Flotation
Flotation (von englisch to float – aufschwimmen) ist ein physikalisch-chemisches Trennverfahren für feinkörnige Feststoffe aufgrund der unterschiedlichen Oberflächenbenetzbarkeit der Partikel. Das Verfahren findet in einer Flüssigkeit, häufig Wasser, und unter Zufuhr von Gas, häufig Luft, statt.
Laut Definition gemäß VDMA-Einheitsblatt 24430 handelt es sich um ein Trennverfahren, bei dem in Wasser dispergierte oder suspendierte Stoffe durch anhaftende Gasblasen an die Wasseroberfläche transportiert und dort mit einer Räumeinrichtung entfernt werden.
Wirkprinzip
Bei der Flotation macht man sich zunutze, dass Gasblasen sich leicht an hydrophobe, d. h. durch Wasser schwer benetzbare Oberflächen anlagern und den Partikeln Auftrieb verleihen, so dass sie schwimmen.

**Aufgabenbeschreibung:**
Beantworte anhand des Abschnitts zur Flotation:
(a) Welche Flüssigkeit und welches Gas werden bei dem Verfahren häufig verwendet?
(b) Nach welchem VDMA-Einheitsblatt richtet sich die genannte Definition?
(c) An welche Art von Oberflächen lagern sich Gasblasen leicht an?
Die Einträge braucht man nicht.

[Einträge aus einer Sammlung]
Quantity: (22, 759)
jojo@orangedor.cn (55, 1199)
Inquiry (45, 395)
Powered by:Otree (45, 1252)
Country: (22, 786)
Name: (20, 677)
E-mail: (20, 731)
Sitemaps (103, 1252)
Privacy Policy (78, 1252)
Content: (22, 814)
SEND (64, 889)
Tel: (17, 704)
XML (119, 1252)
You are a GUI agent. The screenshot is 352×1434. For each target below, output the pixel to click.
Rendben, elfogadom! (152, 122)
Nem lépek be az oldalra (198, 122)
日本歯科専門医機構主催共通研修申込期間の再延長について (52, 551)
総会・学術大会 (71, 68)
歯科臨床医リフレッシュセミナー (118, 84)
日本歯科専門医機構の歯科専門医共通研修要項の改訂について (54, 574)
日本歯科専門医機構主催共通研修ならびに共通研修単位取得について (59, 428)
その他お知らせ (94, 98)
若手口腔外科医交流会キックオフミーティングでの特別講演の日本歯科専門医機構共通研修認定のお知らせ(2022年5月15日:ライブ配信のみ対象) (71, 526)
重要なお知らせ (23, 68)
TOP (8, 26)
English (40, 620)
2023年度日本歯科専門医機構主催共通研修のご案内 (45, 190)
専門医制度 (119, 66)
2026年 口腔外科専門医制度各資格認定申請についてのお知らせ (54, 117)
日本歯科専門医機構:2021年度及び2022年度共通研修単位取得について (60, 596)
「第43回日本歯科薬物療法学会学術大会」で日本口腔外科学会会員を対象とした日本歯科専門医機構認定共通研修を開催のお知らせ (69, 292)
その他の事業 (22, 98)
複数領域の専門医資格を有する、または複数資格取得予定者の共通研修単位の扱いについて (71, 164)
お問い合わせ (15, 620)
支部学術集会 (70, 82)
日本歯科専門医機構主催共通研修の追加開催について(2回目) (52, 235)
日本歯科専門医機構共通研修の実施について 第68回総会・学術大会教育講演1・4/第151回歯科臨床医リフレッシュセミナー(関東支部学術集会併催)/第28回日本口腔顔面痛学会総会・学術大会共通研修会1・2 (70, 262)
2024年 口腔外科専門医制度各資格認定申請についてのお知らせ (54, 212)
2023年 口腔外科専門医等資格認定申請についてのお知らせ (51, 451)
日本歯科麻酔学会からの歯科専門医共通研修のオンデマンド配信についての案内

**Vollständige Antwort:**
(a) Häufig Wasser als Flüssigkeit und Luft als Gas.
(b) Nach dem VDMA-Einheitsblatt 24430.
(c) An hydrophobe, also durch Wasser schwer benetzbare Oberflächen.